ABOUT THIS EXERCISE:
Would you please repeat exactly the lines from the one containing "Instruction: Click the red" to the end of the records, both included, and leave out the rest?

Dataset entries:

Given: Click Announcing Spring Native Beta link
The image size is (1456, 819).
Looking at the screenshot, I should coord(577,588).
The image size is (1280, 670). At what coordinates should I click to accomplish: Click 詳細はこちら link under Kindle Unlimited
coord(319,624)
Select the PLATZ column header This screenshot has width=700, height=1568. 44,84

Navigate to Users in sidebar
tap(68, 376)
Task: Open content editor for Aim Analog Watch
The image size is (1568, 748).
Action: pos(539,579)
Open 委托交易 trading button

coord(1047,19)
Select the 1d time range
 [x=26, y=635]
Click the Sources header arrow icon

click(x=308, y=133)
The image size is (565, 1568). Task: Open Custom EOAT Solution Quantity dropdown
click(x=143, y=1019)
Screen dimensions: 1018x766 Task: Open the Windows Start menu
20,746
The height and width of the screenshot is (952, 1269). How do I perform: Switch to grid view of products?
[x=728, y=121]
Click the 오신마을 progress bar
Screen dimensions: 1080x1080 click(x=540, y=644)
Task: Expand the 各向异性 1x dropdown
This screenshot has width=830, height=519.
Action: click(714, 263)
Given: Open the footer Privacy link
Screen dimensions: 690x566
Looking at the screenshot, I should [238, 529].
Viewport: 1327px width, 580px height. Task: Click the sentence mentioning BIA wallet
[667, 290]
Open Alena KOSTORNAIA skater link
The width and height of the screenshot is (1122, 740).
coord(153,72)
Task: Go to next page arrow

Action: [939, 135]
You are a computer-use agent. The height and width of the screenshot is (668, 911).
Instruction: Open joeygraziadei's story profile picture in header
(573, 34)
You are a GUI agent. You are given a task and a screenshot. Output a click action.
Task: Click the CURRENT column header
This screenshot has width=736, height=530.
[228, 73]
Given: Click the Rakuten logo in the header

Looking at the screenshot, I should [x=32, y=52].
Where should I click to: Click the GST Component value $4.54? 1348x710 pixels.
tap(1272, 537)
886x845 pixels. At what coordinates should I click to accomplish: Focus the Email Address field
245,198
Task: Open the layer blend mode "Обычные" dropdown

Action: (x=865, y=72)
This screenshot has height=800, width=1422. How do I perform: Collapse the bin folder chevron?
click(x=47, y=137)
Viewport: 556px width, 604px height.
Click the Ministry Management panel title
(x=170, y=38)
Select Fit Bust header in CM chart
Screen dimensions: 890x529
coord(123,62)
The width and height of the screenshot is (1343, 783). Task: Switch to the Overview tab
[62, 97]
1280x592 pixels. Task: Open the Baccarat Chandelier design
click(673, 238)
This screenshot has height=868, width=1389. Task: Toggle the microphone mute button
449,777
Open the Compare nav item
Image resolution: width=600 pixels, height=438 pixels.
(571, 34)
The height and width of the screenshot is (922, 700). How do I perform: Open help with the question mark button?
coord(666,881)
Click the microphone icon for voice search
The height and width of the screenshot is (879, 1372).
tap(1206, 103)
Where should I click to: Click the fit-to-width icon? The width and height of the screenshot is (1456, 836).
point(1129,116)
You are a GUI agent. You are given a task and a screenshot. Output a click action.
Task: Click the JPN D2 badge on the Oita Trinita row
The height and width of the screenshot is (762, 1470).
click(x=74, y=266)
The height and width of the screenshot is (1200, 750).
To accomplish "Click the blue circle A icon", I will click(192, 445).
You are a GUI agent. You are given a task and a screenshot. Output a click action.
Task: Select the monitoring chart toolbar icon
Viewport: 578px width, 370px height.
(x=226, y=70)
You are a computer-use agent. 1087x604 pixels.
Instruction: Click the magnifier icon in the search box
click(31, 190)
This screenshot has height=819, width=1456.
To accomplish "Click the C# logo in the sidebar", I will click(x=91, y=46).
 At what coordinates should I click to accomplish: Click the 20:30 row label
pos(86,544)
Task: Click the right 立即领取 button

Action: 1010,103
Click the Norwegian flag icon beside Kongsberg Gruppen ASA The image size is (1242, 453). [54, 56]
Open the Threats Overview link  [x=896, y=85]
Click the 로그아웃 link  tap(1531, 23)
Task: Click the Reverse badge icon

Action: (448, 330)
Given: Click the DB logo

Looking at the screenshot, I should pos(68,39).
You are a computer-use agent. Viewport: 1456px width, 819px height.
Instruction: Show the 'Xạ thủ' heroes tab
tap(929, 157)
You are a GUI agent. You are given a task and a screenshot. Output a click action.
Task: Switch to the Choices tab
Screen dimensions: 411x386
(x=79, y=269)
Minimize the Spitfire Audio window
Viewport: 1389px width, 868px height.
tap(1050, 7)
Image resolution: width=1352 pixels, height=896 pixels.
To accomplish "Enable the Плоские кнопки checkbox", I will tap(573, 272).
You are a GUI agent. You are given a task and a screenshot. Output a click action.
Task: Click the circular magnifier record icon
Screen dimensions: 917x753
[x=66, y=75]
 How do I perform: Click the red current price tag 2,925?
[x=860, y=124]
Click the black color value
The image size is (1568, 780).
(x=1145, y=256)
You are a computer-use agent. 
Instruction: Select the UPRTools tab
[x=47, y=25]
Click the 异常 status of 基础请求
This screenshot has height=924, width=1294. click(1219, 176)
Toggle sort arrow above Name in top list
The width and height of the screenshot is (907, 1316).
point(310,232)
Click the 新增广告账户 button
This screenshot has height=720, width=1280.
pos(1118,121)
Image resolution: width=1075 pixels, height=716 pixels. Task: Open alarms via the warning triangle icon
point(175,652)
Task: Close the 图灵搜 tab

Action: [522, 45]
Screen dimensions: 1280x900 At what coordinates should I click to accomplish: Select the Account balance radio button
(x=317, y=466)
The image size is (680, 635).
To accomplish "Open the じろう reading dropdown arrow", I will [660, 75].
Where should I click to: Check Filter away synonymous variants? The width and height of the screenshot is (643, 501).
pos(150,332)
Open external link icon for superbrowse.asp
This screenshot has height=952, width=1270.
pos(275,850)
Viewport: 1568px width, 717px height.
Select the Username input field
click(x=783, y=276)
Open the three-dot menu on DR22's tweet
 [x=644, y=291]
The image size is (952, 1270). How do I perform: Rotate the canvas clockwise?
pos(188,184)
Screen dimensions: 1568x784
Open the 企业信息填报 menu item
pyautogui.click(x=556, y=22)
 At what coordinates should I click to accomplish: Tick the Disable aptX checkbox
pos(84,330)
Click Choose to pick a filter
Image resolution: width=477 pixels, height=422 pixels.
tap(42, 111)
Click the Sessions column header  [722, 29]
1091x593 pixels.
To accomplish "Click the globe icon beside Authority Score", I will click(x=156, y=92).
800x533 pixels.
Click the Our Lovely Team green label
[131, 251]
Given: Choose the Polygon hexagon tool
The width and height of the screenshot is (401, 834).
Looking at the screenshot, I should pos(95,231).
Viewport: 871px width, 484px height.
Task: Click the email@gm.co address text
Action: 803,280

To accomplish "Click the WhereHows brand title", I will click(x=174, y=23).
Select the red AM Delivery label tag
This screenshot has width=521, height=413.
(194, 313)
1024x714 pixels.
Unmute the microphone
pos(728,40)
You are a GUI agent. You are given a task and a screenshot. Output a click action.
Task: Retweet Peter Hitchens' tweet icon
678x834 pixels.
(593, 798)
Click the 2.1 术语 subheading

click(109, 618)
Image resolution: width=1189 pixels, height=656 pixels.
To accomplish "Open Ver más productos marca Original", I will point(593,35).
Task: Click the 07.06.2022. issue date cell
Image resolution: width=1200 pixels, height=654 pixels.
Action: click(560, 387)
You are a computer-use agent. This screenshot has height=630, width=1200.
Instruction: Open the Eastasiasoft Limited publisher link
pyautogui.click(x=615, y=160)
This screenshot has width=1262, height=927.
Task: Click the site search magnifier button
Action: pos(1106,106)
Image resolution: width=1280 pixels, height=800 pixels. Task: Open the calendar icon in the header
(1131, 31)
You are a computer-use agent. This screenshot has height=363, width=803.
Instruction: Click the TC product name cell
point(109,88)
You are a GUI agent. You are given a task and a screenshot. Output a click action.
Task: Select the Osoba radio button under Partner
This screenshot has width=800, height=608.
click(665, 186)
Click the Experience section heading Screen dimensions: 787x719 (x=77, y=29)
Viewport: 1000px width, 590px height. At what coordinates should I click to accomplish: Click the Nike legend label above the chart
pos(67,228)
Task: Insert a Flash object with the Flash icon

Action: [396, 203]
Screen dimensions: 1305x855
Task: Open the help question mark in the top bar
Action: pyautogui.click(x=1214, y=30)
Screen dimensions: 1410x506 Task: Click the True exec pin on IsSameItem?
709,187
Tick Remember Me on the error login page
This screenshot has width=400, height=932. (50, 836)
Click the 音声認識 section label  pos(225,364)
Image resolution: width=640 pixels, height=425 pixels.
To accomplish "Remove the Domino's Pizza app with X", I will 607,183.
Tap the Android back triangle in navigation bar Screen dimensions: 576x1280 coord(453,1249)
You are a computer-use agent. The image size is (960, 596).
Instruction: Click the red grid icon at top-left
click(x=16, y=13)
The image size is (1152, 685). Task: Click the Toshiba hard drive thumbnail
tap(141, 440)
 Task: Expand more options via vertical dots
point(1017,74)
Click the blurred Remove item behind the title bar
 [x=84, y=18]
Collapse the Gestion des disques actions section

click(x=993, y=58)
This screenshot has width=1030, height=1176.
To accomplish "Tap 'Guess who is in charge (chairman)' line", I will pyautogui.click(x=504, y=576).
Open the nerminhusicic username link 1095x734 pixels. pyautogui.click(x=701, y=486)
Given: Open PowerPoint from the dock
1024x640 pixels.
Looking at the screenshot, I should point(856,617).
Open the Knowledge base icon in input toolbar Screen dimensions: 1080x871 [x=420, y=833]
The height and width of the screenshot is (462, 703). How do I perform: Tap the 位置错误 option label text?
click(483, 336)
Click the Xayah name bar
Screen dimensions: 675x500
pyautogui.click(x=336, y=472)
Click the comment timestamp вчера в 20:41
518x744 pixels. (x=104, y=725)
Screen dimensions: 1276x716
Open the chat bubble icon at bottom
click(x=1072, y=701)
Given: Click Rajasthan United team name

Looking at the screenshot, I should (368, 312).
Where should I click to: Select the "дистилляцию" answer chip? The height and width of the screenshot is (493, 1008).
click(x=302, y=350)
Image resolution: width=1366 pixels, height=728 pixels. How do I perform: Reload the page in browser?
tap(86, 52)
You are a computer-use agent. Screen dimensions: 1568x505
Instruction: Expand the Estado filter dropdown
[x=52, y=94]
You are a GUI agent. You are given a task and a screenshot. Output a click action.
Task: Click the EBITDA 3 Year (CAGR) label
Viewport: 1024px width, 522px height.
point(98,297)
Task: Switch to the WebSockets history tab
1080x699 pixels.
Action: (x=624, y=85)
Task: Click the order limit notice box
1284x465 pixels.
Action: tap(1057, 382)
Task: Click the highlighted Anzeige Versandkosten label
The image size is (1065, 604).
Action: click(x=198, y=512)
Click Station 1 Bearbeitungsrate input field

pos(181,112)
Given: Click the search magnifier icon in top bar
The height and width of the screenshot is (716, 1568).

RESPONSE TO THE EXERCISE:
Instruction: Click the red grid icon at top-left
click(x=16, y=13)
The image size is (1152, 685). Task: Click the Toshiba hard drive thumbnail
tap(141, 440)
 Task: Expand more options via vertical dots
point(1017,74)
Click the blurred Remove item behind the title bar
 [x=84, y=18]
Collapse the Gestion des disques actions section

click(x=993, y=58)
This screenshot has width=1030, height=1176.
To accomplish "Tap 'Guess who is in charge (chairman)' line", I will pyautogui.click(x=504, y=576).
Open the nerminhusicic username link 1095x734 pixels. pyautogui.click(x=701, y=486)
Given: Open PowerPoint from the dock
1024x640 pixels.
Looking at the screenshot, I should point(856,617).
Open the Knowledge base icon in input toolbar Screen dimensions: 1080x871 [x=420, y=833]
The height and width of the screenshot is (462, 703). How do I perform: Tap the 位置错误 option label text?
click(483, 336)
Click the Xayah name bar
Screen dimensions: 675x500
pyautogui.click(x=336, y=472)
Click the comment timestamp вчера в 20:41
518x744 pixels. (x=104, y=725)
Screen dimensions: 1276x716
Open the chat bubble icon at bottom
click(x=1072, y=701)
Given: Click Rajasthan United team name

Looking at the screenshot, I should (368, 312).
Where should I click to: Select the "дистилляцию" answer chip? The height and width of the screenshot is (493, 1008).
click(x=302, y=350)
Image resolution: width=1366 pixels, height=728 pixels. How do I perform: Reload the page in browser?
tap(86, 52)
You are a computer-use agent. Screen dimensions: 1568x505
Instruction: Expand the Estado filter dropdown
[x=52, y=94]
You are a GUI agent. You are given a task and a screenshot. Output a click action.
Task: Click the EBITDA 3 Year (CAGR) label
Viewport: 1024px width, 522px height.
point(98,297)
Task: Switch to the WebSockets history tab
1080x699 pixels.
Action: (x=624, y=85)
Task: Click the order limit notice box
1284x465 pixels.
Action: tap(1057, 382)
Task: Click the highlighted Anzeige Versandkosten label
The image size is (1065, 604).
Action: click(x=198, y=512)
Click Station 1 Bearbeitungsrate input field

pos(181,112)
Given: Click the search magnifier icon in top bar
The height and width of the screenshot is (716, 1568).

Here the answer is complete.